Der aus Euthal stammende und in Oberiberg wohnhafte 61-jährige René Reichmuth war seit 2002 Postenleiter des Polizeipostens Unteriberg und trat per Ende Juli nach insgesamt 37 Jahren Polizeidienst in Uniform in den vorzeitigen Ruhestand.

KONRAD SCHULER

War der Beruf des Polizisten schon ein Bubentraum?

Nein, eigentlich nicht. Das hat sich im Laufe der Zeit ergeben. Ich bin da einfach hineingewachsen.

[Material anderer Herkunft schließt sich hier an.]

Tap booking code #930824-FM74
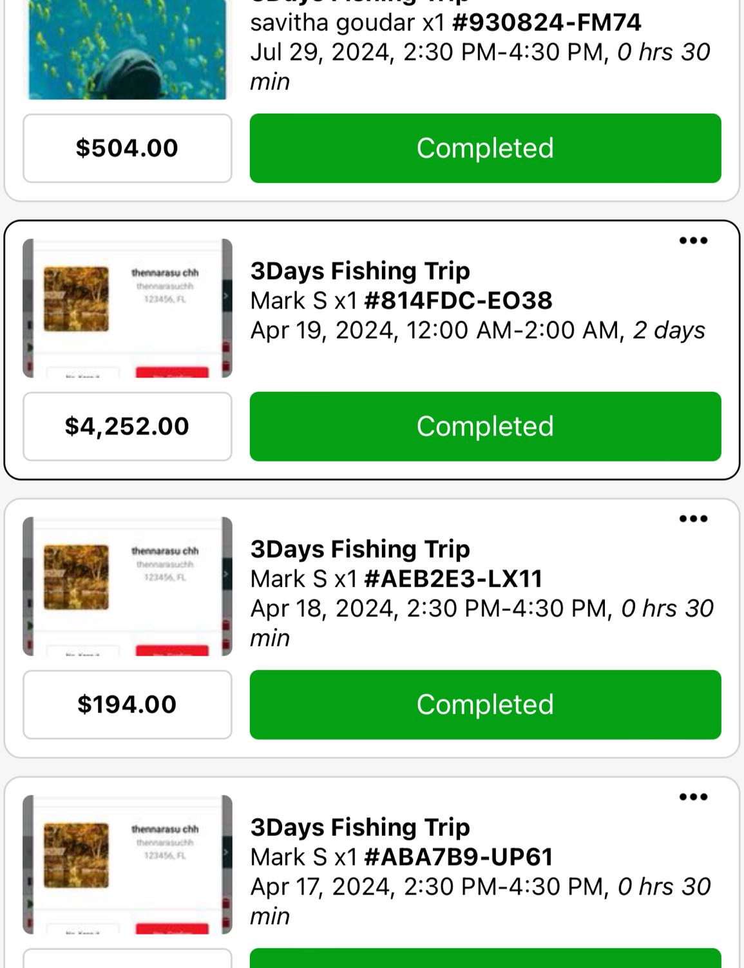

Was hat Sie 1985 bewogen, die-sen Beruf anzugehen und so viele Jahre auszuüben? Zwei Langlaufkollegen, welche bei der Stadtpolizei arbeiteten, erzählten jeweils in den Trainingslagern von ihrem Beruf. Einerseits faszinierten mich ihre Erzählungen über die Arbeit und andererseits waren der Stellenwert und die damit verbundenen Möglichkeiten zur Ausübung des Sportes schon noch höher bewertet als heute. Diese beiden Kollegen animierten mich schliesslich, die Ausbildung zum Polizisten bei der Stadtpolizei Zürich zu beginnen. Ich bin ihnen heute noch dankbar. Als ob es gestern gewesen wäre, erinnere ich mich noch heute ganz genau, wie ich als «Landei» mit dem Zug nach Zürich zur Aufnahmeprüfung gefahren bin. Das Leben in der «grossen» Stadt, ein völliger Gegensatz zu meinem damaligen Leben auf dem Land. Die zweijährige Ausbildung und die ersten Jahre waren natürlich spannend und aufregend. In dieser Zeit lernte ich den Umgang mit Menschen jeglicher Couleurs, jeglicher Ansichten, vom Umgang auf dem Platzspitz oder in der Umgebung des Paradeplatzes kennen. Diese Zeit hat mich sehr geprägt und mir auch die Abgründe, zu welchen Menschen fähig sind, aufgezeigt.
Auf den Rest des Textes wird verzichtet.